Die Grate im Nürnberger Blatt sind klar erkennbar; nur die vierte Feder in der Flügelspitze des vorderen Flügels, weist eine geringere Druckintensität auf. In den Schattenpartien ist vereinzelt das Leuchten der Farbschwärze noch gut zu sehen; so beispielsweise in der Flügelinnenseite und in der Helmdecke am Hinterkopf des Helmes. Der Druckbereich der Platte ist nicht angeschnitten, sodass die Umfassungslinie rundum sichtbar ist. Der Fassettenrand ist jedoch teilweise von dieser beschnitten (siehe oben rechts) und vereinzelt schwächer gedruckt. Am rechten Rand auf Höhe des Totenschädels ist die Linie wenige Millimeter breit unterbrochen.

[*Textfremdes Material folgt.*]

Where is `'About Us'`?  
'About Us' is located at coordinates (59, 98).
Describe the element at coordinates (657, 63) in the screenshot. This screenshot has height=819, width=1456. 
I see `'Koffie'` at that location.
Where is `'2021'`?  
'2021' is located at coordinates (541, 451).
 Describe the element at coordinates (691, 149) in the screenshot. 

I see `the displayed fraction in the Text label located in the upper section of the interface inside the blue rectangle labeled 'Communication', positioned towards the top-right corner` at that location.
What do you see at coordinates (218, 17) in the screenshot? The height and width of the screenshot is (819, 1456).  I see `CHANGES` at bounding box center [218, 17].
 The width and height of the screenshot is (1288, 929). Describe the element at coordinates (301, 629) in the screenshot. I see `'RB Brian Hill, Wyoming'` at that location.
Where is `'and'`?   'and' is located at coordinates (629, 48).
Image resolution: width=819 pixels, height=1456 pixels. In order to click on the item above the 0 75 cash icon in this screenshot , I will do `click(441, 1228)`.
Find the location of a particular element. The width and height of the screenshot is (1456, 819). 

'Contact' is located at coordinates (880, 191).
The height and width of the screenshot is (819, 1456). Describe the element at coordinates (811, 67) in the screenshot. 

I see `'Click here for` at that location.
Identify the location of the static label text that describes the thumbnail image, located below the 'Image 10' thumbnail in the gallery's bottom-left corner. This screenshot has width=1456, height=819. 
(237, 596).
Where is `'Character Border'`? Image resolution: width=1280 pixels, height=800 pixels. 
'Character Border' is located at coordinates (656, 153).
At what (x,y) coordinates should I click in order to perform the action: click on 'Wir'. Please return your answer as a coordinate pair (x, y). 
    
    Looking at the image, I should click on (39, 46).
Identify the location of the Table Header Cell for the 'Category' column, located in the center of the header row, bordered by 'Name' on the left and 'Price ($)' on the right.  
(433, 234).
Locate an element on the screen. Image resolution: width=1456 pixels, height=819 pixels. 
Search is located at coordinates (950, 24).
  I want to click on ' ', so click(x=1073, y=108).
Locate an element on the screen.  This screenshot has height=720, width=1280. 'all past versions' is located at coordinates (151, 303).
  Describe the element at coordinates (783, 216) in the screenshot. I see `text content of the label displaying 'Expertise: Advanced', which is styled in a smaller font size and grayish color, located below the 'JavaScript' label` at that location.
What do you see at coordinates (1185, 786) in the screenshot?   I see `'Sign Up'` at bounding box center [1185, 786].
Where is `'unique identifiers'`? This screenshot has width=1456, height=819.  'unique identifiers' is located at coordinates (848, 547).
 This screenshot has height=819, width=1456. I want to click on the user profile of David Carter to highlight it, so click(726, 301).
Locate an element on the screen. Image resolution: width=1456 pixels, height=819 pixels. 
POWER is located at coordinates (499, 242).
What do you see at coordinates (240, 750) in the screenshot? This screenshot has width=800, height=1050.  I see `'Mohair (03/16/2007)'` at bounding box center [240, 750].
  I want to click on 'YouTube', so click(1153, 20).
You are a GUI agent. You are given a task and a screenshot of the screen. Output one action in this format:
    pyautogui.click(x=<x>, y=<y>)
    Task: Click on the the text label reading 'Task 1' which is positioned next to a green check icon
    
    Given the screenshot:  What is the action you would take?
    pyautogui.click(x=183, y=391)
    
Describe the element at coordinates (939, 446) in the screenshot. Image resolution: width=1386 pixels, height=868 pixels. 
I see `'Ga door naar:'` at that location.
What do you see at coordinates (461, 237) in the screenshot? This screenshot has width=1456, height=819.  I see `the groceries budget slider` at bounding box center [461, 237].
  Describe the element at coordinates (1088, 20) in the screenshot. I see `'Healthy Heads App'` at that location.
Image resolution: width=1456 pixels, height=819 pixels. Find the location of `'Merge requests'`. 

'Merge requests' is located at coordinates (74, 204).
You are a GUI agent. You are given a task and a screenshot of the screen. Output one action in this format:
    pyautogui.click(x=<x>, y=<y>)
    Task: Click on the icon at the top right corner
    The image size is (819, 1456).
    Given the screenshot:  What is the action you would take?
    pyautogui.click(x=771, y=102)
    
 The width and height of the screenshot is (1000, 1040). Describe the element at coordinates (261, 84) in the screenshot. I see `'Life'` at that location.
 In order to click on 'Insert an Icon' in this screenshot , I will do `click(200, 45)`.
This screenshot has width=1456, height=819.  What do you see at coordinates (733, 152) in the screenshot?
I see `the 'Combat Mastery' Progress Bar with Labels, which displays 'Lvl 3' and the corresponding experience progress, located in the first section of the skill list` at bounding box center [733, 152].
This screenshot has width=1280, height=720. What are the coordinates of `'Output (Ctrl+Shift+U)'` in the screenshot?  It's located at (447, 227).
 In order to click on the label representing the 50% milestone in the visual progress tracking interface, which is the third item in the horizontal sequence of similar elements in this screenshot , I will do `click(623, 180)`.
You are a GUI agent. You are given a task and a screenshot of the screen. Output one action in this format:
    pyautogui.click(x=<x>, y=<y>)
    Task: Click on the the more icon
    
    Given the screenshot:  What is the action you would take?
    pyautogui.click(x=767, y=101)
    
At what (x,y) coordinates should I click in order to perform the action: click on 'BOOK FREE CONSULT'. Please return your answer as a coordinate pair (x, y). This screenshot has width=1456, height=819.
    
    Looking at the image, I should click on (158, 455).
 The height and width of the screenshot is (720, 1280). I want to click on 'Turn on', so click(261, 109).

Das Papier ist generell in einem sehr guten Zustand und weist nur sehr marginale, teils altersbedingte Schädigungen auf. Am unteren Rand ist es leicht ausgefranst. Im Bildfeld befinden sich mehrere bräunliche Stockflecken von maximal 1,5 mm breite. Besonders präsent wird dies in der größten Röhrenfalte am Kleid der Frau, vorne an der Raffung. Zudem befindet sich eine minimale Verfärbung bzw. Papierveränderung rechts neben der rechten Augenhöhle des Schädels, an welcher das Papier leicht ausgedünnt erscheint.
Mittig in der unteren Hälfte des hochrechteckigen Stiches steht ein Stechschild, eine sogenannte Tartsche, leicht schräg auf einem Steinblock. Die Front des konkav gewölbten Schildes zeigt einen Totenkopf, oder besser ein Kranium – der Unterkiefer fehlt – mit einer auffällig großen Schädelplatte. Schoch geht davon aus, dass es sich hierbei um die Darstellung eines kindlichen Wasserkopfes handelt (Vgl. Schoch 2002, S. 107). Solch eine Zuschreibung lässt sich jedoch schwer belegen und scheint keine Erklärung im Bildinhalt zu finden. Vielmehr spielt der Künstler hier mit dem Zwei- bzw. Dreidimensionalen. So wirft der Schädel einerseits einen starken Schlagschatten unten links, und andererseits wird die konkave Wölbung der Tartsche durch Schraffierungen an den Seiten zum Schild angedeutet. Der Totenkopf wirkt wie plattgedrückt in die gebogene Fläche. Auf der rechten, oberen Schildkante steht im Profil nach links dargestellt ein Stechhelm. Die Materialität des Metalls und Details wie Nieten und Knoten sind sehr naturalistisch herausgearbeitet. An der Rückseite des Helmes ist zudem die Befestigung für einen Harnischrücken zu sehen. Diese verläuft sich jedoch im Hintergrund, da sie fast wie nahtlos in eine der zwei großen Bögen der Helmdecke übergeht. Die gezaddelte Helmdecke, welche in vegetabile Formen wie Blattzungen an den Enden übergeht, reicht in weiten, großen Bögen nach rechts. Eine weitere kleinere Kurve geht über den Scheitel des Helmes hinweg, nach links.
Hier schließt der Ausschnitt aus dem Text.